To be honest, I’m not sure just how AI works. I want to say it has something to do with sorcery. I don’t want to put words in its mouth (don’t worry, it does not have an actual mouth…yet), so here is how ChatGPT defined itself when I asked:

ChatGPT is an AI language model developed by OpenAI. It is designed to engage in natural language conversations, providing responses and information based on its training on a wide range of texts. It can answer questions, provide explanations, offer suggestions, and generate text in a conversational manner.

There doesn’t sound to be much joy in the process; no long meaningful eye-contacts or heaving bosoms, no soul.

Before I retired with a husband to support me, finding time to write felt like sneaking around cheating on work obligations or my business, to meet a lover.
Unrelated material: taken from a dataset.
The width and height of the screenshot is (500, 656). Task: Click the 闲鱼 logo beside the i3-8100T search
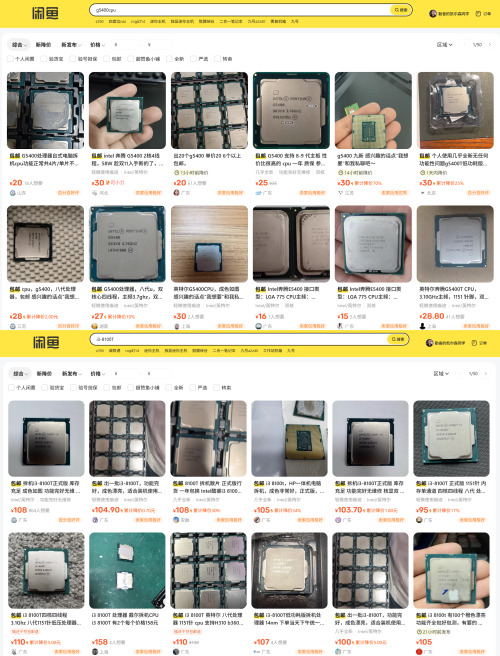pyautogui.click(x=46, y=342)
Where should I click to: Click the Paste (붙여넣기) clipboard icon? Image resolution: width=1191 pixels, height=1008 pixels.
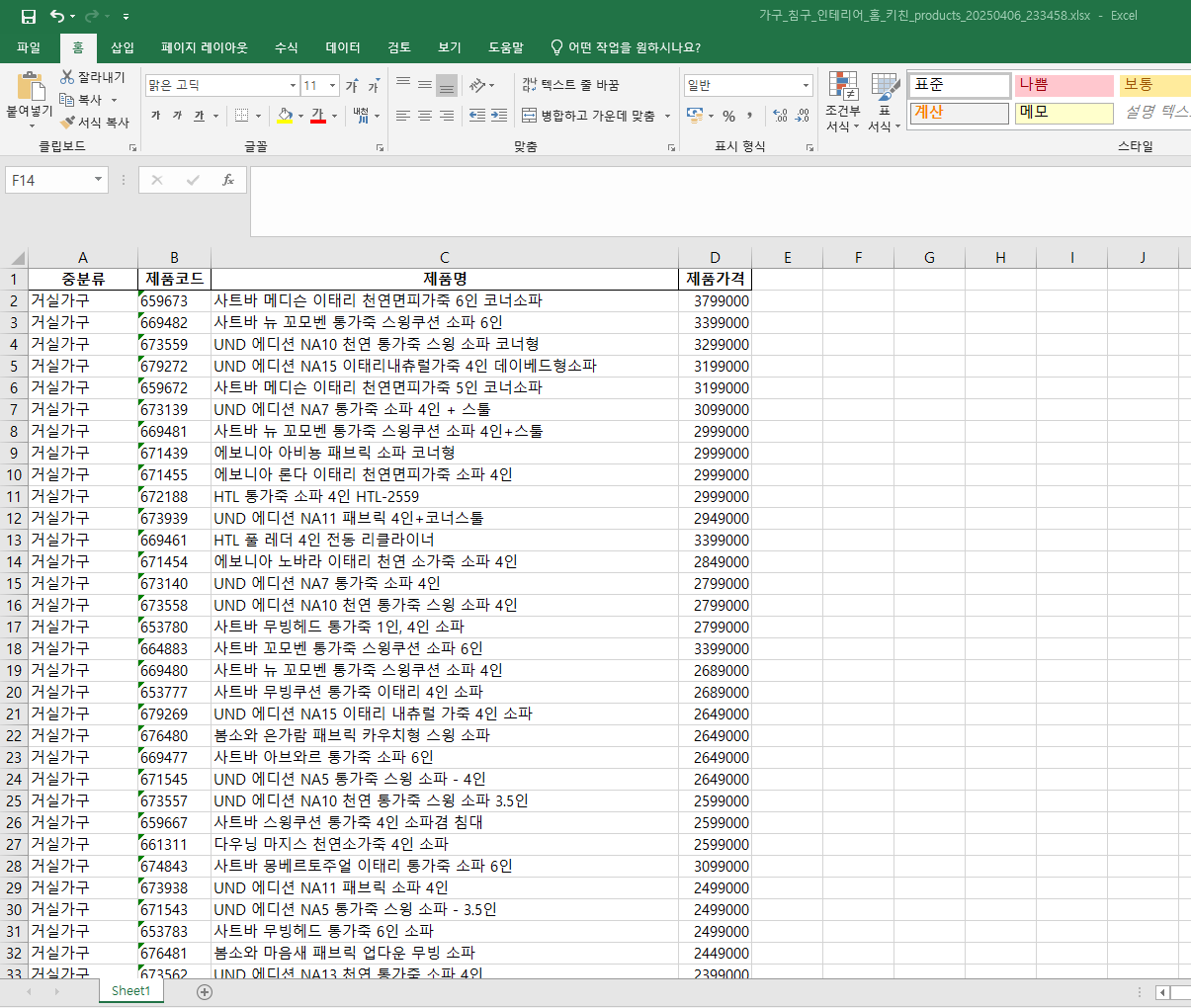click(x=30, y=89)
Those who identify, proudly, as writers, know that this is how our craft demands our attention. It’s waiting for us to come back to bed so it can consume us again. It’s a master of coercive control and knows what we like and where we won’t go. It is jealous when we leave it to tend to other matters. To punish us while we’re away, it will suggest some small thing meant to distract us wildly until we crawl back to it, knowing that we are owned.
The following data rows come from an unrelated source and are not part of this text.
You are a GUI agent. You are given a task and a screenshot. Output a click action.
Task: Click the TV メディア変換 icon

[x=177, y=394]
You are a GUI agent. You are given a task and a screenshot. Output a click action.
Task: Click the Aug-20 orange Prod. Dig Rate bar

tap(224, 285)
These AIs, these gigantic digital mashup factories, these things that hoover up everything we feed them and spit it back in endless, mindless, sometimes delightful and/or hilarious and/or serendipitous and/or banal and/or interesting ways… If they do evolve to the point where they can “do what real writers do,” then I believe in human invention and ingenuity to push back again, and that we’ll evolve new ways of expressing ourselves and that there’ll always be space for organic, human artistic expression, discovery, and innovation.

Writing’s not just the putting together of words: one, a thousand, a hundred thousand. It’s choosing the right words and putting them together in the right way, in order to make them bump and spark and communicate as closely as possible the author’s intent. When it comes to fiction, readers don’t want merely to be told something. Readers want to be shown something. Readers want to be made to feel and taste and live something.

We’ll still be sneaking away to our lovers, to our joy-spaces to make the real deal. And we’ll do so knowing we have the market cornered on a precious commodity that artificial intelligence will never be able to sweep up with bots and algorithms: hearts that beat, bones that break and souls that soar.